**YOUR INSTRUCTIONS**
Each entry is to be retyped without alteration, and no picture is to be included.

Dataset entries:
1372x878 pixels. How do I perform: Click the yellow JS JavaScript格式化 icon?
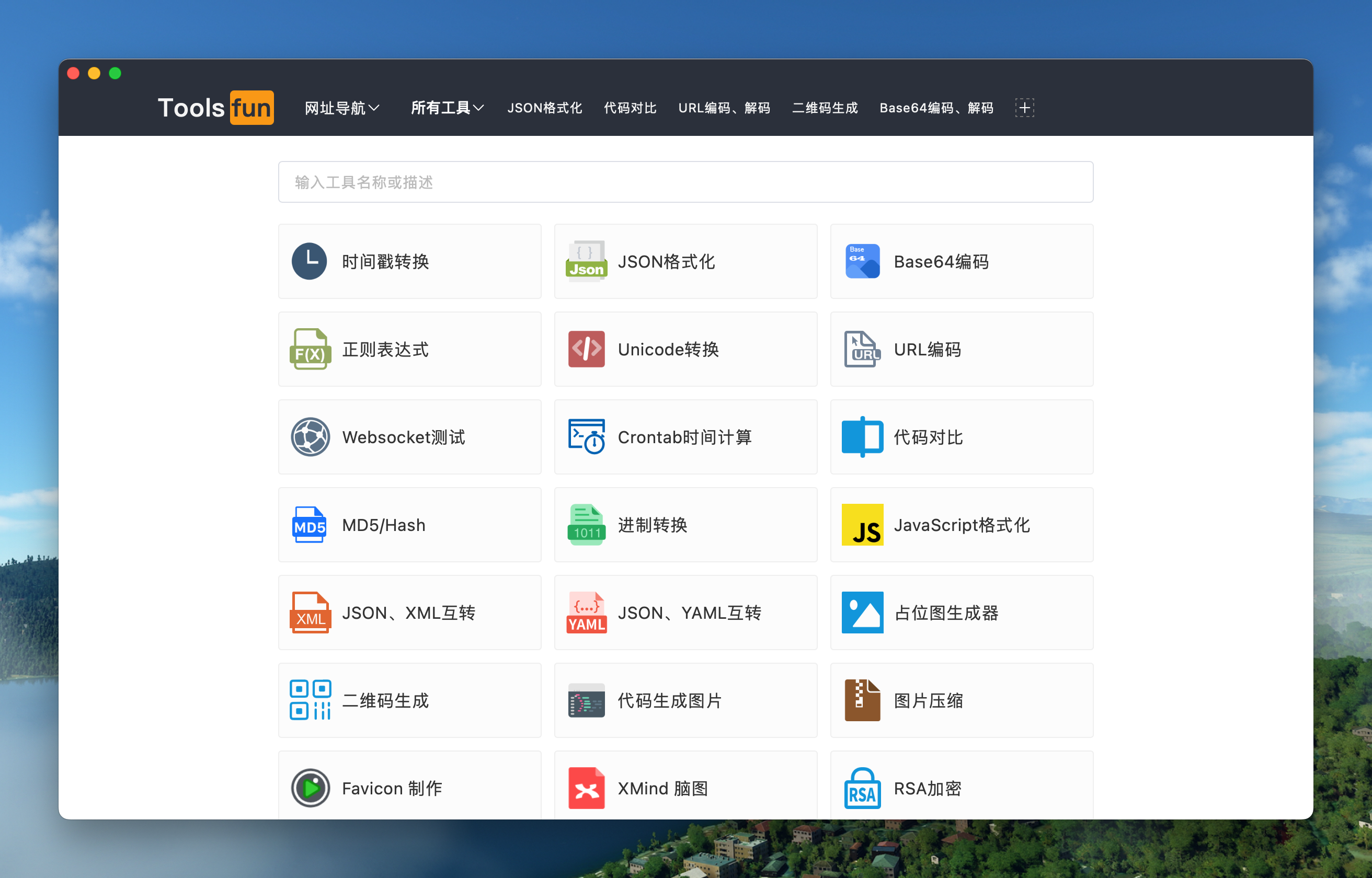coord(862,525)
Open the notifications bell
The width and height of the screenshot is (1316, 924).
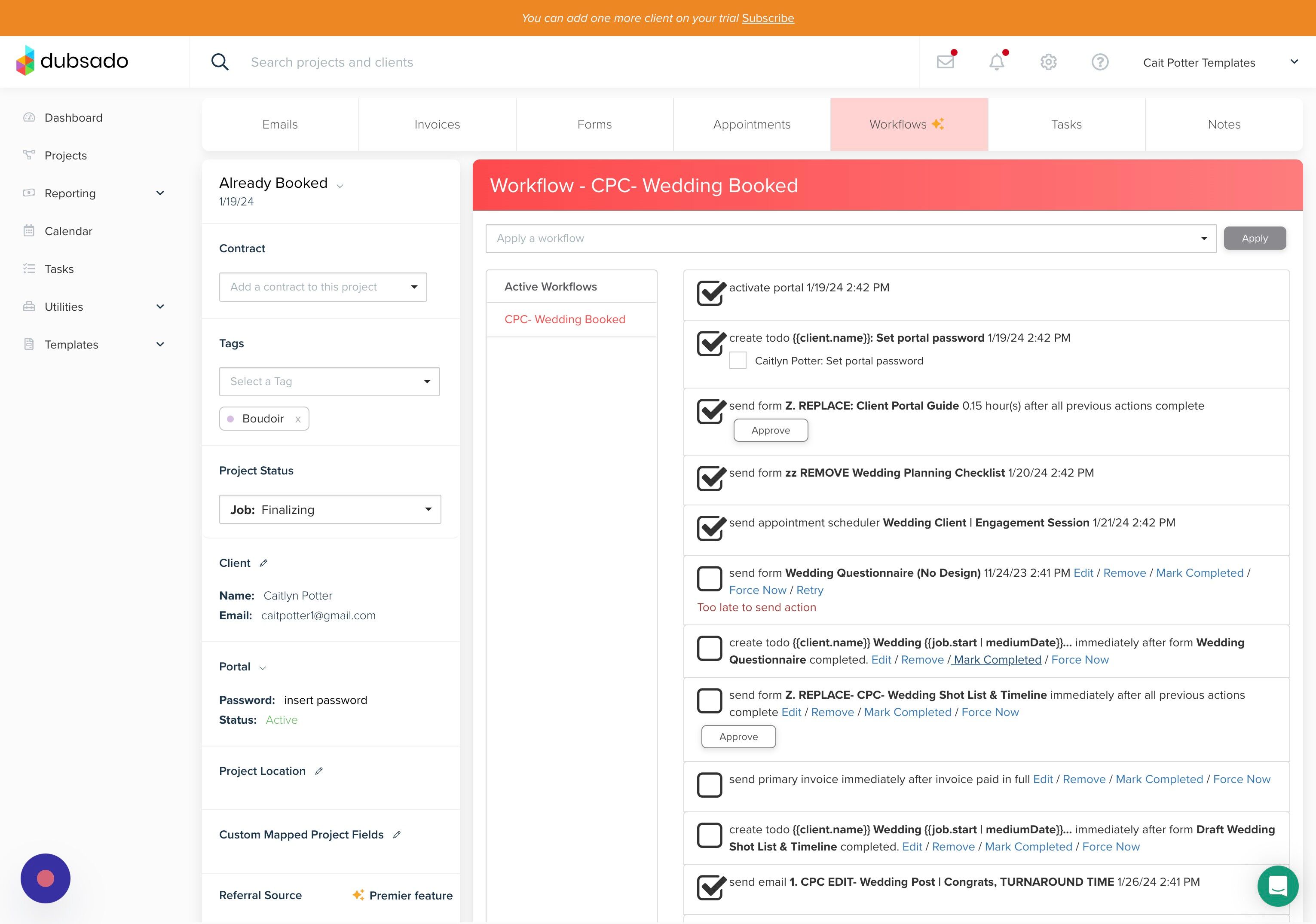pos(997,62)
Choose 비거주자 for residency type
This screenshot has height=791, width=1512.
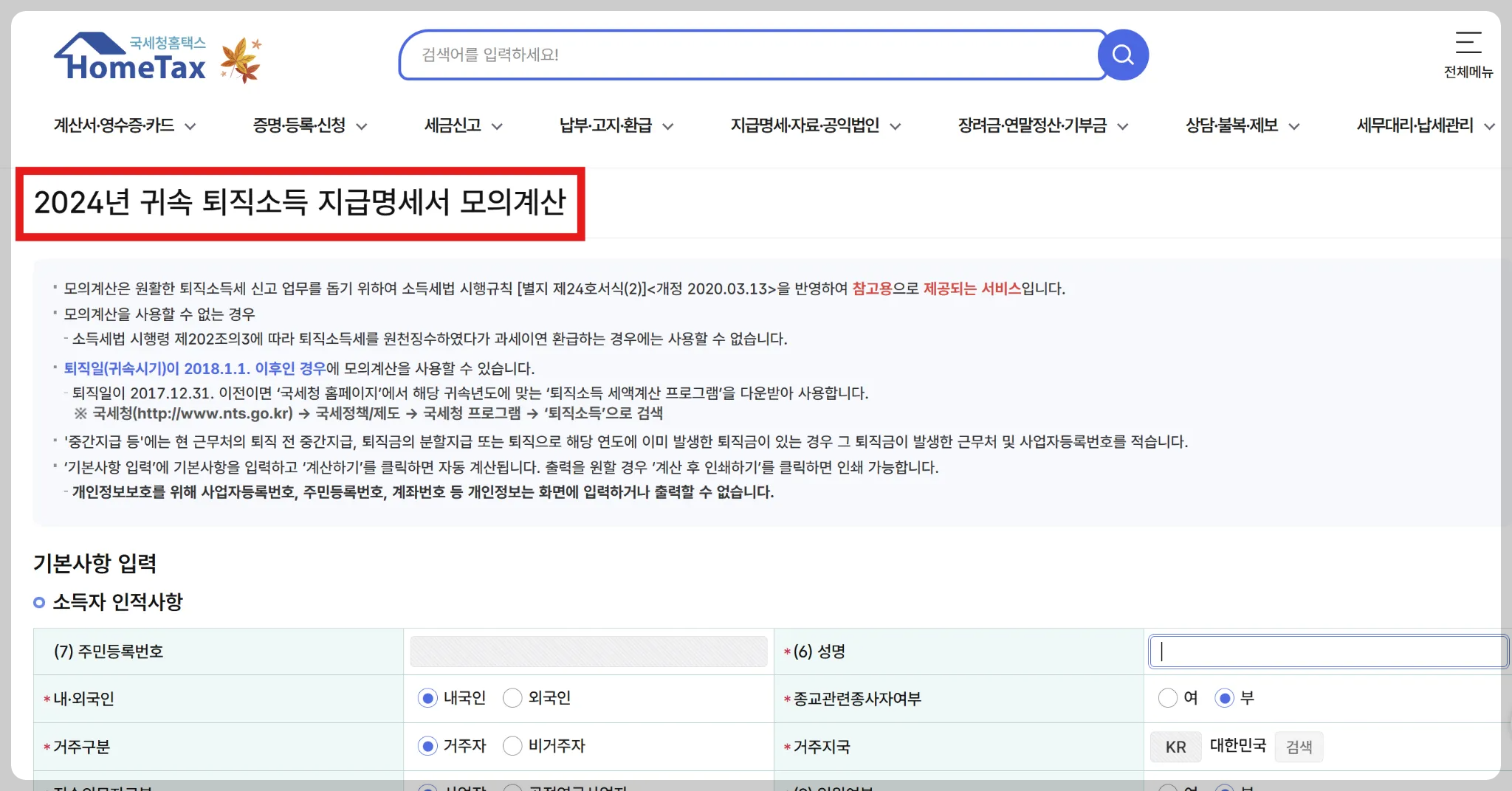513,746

**RESPONSE FOR THIS EXERCISE**
1372x878 pixels. How do I perform: Click the yellow JS JavaScript格式化 icon?
coord(862,525)
Open the notifications bell
The width and height of the screenshot is (1316, 924).
pos(997,62)
Choose 비거주자 for residency type
This screenshot has height=791, width=1512.
513,746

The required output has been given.